begin LISTED RECORDS

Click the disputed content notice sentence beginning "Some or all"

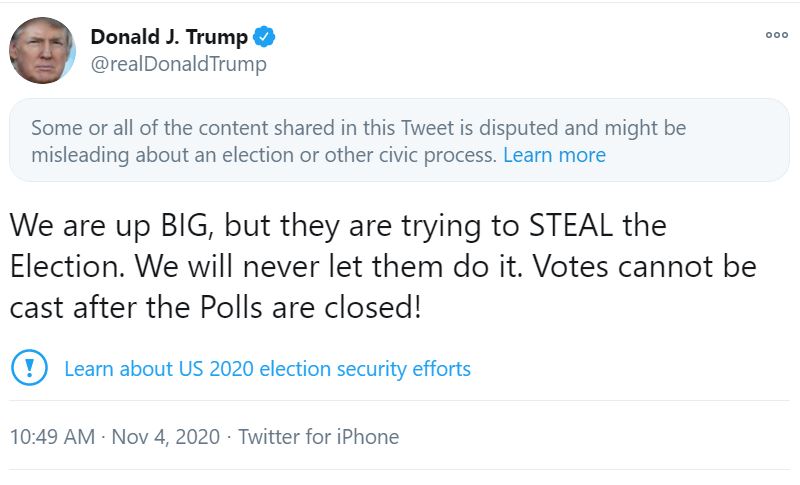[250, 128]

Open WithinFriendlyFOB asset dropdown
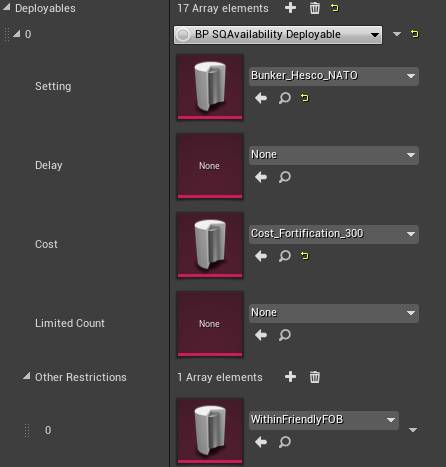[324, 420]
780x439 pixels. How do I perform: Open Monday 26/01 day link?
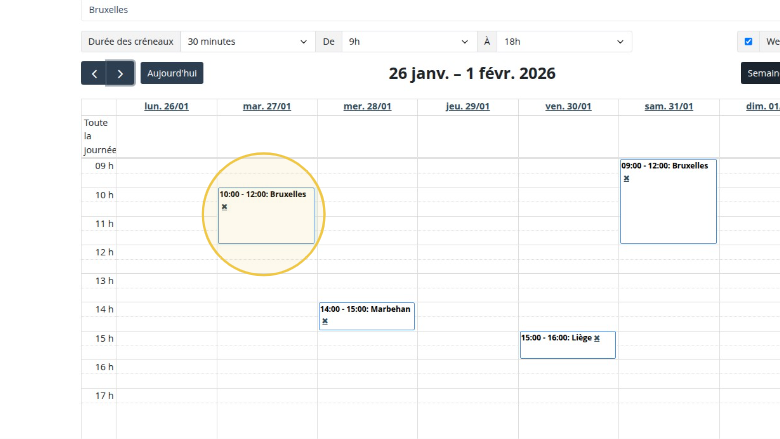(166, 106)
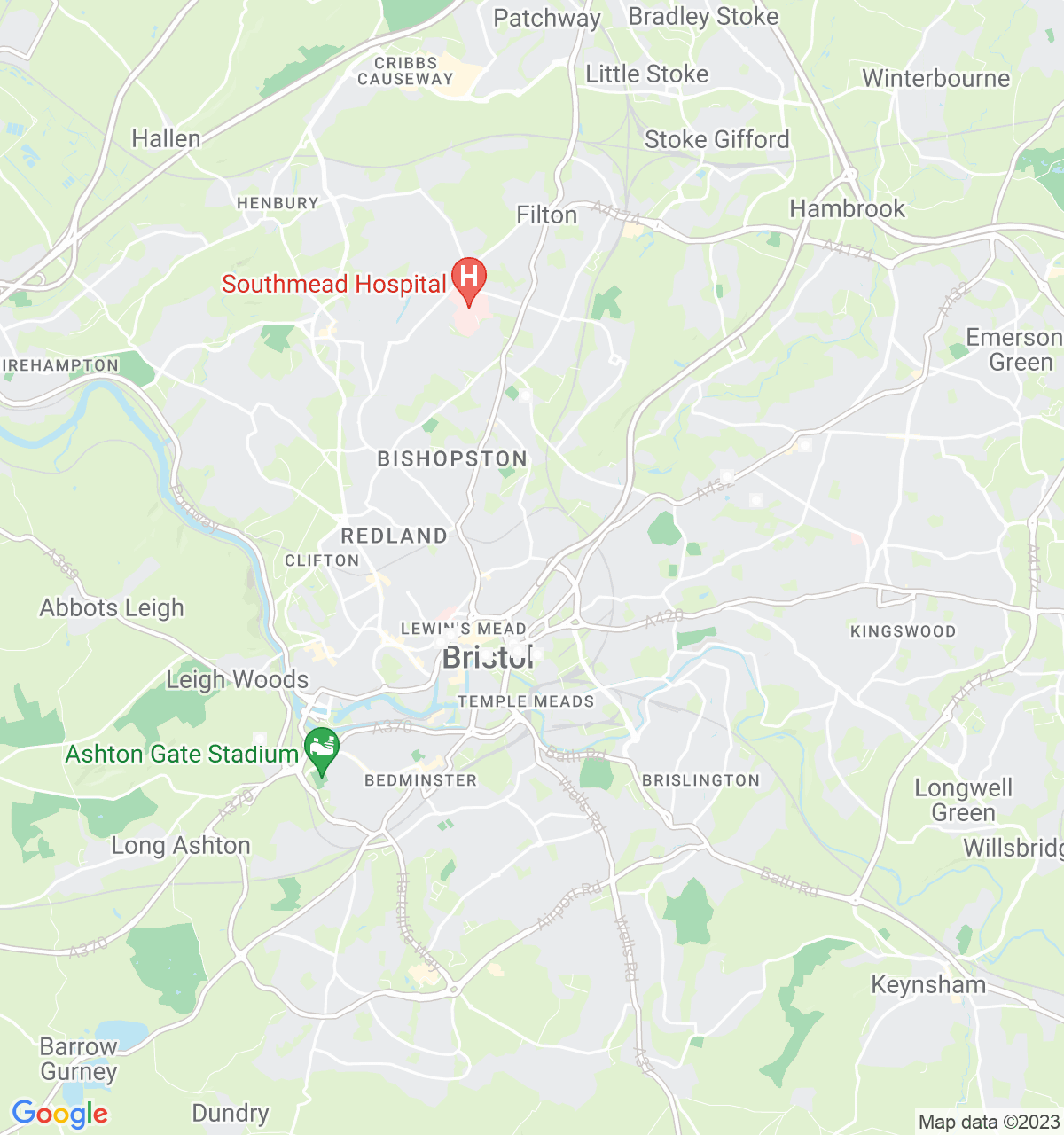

end LISTED RECORDS

* **EXERCISE DESCRIPTION**: Set down again, word for word, the items from the line containing "Open WithinFriendlyFOB asset dropdown" through the end of the items, leaving out the pictures.

* **FULL OUTPUT**:
Open WithinFriendlyFOB asset dropdown
[324, 420]
780x439 pixels. How do I perform: Open Monday 26/01 day link?
(166, 106)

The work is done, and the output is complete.